▶ [EXCERPTED DATA]
______

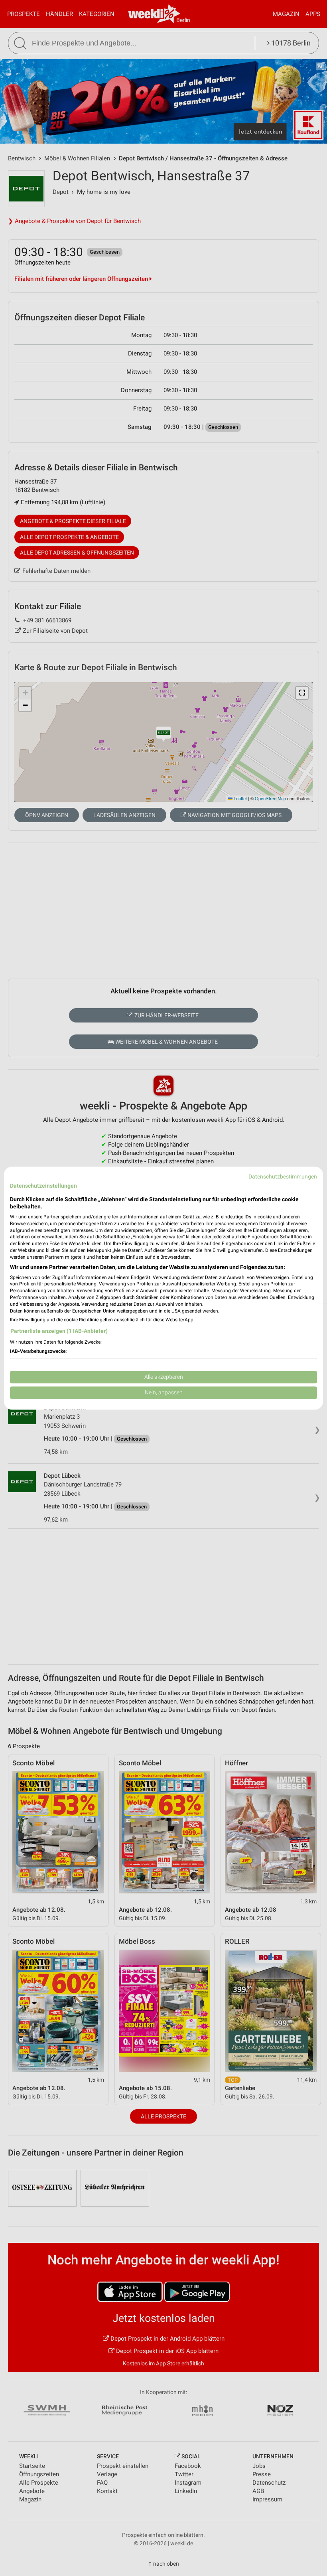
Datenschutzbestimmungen (282, 1176)
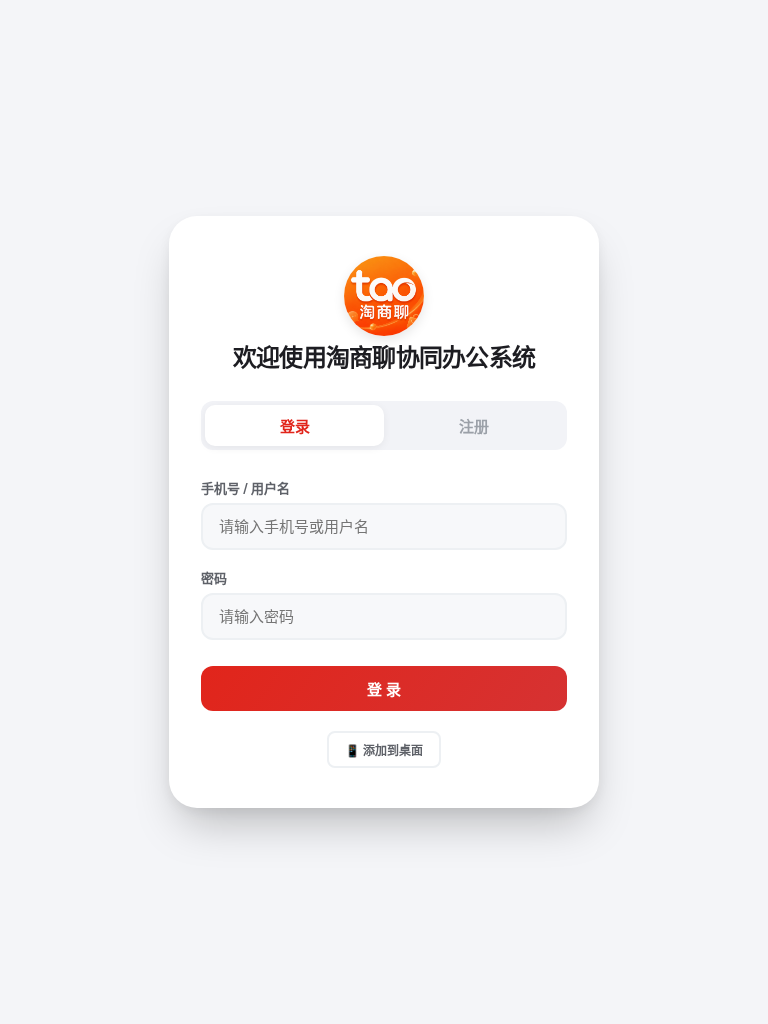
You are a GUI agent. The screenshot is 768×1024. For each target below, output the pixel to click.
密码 (214, 578)
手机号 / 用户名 (245, 488)
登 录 (384, 689)
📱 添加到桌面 (384, 750)
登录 (295, 426)
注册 (474, 426)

______

If pictures appear in the data, omit them and copy all other parts exactly.

Datenschutzbestimmungen (282, 1176)
You are a GUI agent. The screenshot is 768×1024. For each target below, output the pixel to click.
密码 (214, 578)
手机号 / 用户名 (245, 488)
登 录 (384, 689)
📱 添加到桌面 (384, 750)
登录 (295, 426)
注册 (474, 426)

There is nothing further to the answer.